Standing Ground.Foto: Divulgação
Molly Goddard.Foto: Getty Image
Porém, quem melhor soube traduzir as nuances e camadas do sexo, do desejo e da sedução no vestir foi Christopher Kane, num retorno triunfante às passarelas. É verdade que o estilista sempre foi chegado a tais tópicos, trabalhando-os com uma combinação quase única entre o mais puro romantismo, a mais escrachada subversão do dito mau-gosto e a mais devassa perversidade. Para o verão 2023, a principal novidade é a combinação de renda com plástico transparente, tipo aquelas tiras de silicone “invisível” que foi sucesso absoluto nos anos 2000.
Christopher Kane.Foto: Getty Image
Christopher Kane.Foto: Getty Image
A delicadeza, cores adocicadas e desenhos intrincados das rendas dão conta da parte convencionalmente feminina, do que é esperado tradicional e socialmente de uma mulher. Já o material sintético, quando ajustado contra a pele, resulta em diferentes desenhos, alterando silhuetas, deixando marcas, ressaltando volumes e imprimindo um viés fetichista sobre o corpo.

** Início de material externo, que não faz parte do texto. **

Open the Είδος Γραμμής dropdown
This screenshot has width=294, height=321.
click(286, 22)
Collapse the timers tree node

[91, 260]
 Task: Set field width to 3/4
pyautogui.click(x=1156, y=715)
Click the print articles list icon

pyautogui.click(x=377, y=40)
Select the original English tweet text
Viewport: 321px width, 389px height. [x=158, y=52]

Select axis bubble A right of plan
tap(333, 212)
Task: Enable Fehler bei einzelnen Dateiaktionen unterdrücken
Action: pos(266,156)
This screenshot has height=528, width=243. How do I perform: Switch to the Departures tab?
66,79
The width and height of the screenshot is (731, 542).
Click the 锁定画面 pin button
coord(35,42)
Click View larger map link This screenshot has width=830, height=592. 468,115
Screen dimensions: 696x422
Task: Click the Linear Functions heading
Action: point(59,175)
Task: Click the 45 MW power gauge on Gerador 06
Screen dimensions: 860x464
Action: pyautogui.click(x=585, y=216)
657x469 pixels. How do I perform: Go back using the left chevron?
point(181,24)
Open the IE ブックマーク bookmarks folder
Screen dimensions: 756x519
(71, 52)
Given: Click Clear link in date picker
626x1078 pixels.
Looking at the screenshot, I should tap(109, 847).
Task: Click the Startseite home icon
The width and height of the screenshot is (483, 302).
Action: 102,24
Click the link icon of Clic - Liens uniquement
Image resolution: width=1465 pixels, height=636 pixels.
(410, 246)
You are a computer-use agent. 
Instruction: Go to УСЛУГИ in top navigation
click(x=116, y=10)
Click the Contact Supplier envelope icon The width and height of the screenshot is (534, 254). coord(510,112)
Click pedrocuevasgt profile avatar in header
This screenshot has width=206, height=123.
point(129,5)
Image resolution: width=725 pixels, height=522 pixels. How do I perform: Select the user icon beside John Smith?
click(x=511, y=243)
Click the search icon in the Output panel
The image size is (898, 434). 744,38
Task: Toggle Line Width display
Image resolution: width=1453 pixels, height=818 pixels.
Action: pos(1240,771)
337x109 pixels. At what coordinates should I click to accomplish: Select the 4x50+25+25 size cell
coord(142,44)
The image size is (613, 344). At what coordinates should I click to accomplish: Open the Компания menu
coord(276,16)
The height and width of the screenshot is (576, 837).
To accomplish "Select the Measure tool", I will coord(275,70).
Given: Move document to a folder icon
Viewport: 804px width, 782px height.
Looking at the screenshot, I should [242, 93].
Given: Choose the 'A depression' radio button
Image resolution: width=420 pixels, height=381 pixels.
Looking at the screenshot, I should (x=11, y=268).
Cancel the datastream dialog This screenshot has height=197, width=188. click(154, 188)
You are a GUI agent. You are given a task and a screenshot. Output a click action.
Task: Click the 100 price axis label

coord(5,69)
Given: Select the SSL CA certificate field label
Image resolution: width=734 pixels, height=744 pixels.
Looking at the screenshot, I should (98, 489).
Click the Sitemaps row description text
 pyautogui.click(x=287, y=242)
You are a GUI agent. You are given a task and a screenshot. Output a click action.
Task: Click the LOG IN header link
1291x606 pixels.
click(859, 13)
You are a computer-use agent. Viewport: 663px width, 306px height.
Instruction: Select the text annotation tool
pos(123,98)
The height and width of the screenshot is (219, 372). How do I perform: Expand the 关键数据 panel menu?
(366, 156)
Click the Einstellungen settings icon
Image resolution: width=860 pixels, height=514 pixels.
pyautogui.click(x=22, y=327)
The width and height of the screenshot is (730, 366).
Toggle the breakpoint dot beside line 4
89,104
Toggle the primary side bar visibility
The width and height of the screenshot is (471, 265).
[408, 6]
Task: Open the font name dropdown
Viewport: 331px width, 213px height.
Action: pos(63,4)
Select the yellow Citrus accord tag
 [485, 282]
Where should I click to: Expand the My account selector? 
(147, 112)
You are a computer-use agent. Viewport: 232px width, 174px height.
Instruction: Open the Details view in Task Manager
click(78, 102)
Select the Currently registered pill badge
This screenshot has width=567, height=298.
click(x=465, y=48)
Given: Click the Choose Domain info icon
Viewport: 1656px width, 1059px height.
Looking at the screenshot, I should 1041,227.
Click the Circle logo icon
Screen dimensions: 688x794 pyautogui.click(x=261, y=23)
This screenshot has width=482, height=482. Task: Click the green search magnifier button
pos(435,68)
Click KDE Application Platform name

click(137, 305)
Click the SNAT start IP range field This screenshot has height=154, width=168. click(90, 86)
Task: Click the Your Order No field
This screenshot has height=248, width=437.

Muitas vezes, as duas frentes se sobrepõem e, dada a transparência de uma delas, fica difícil dizer quem está cobrindo quem. Qual é a verdade, o desejo natural, qual é a fantasia, a cobertura, o que se usa para esconder. Talvez, essa diferença nem seja tão fácil de separar. Podem até ser qualidades interdependentes. Mas aí cada um entende como quiser.
Estreias dignas de menção
Simone Rocha é conhecida por seu trabalho em camadas de tule, coleções românticas com um toque dark e bordados barrocos. Neste verão 2023, pela primeira vez a estilista transportou seus códigos clássicos para uma coleção masculina. A ideia é repensar a masculinidade e seu lugar na moda. Esqueça o que já viu sobre estilo agênero, aquela que usa de elementos minimalistas para unificar os guarda-roupas.
Simone Rocha.Foto: Getty Image
Neste desfile, Rocha explora sua estética hiperfeminina, com laços e babados, para criar looks para eles. Para diferenciá-los, ela combina vestidos midi e camisas alongadas com calças e bermudas, além de transformar suas formas arredondadas em casacos, jaquetas e camisas com volumes frontais. No feminino, ela segue trabalhando seus vestidos curtos fofinhos com profusão de elementos barrocos, com jacquards, bordados e infinitas camadas de tecidos luxuosos combinados de forma a carregar seu DNA.
Chopova Lowena.Foto: Getty Images
Já as estilistas Emma Chopova e Laura Lowena, da Chopova Lowena, estrearam na LFW com uma coleção cheia do caos controlado pelo qual a marca ficou famosa nos últimos anos. Estavam lá os tricôs felpudos, os moletons com desenhos artsy e lúdicas e várias versões das saias pregueadas que são a cara da etiqueta. Feitos a partir de tecidos de descarte, os looks são um grande mix de estampas, referências adolescentes e um toque de rave underground londrina.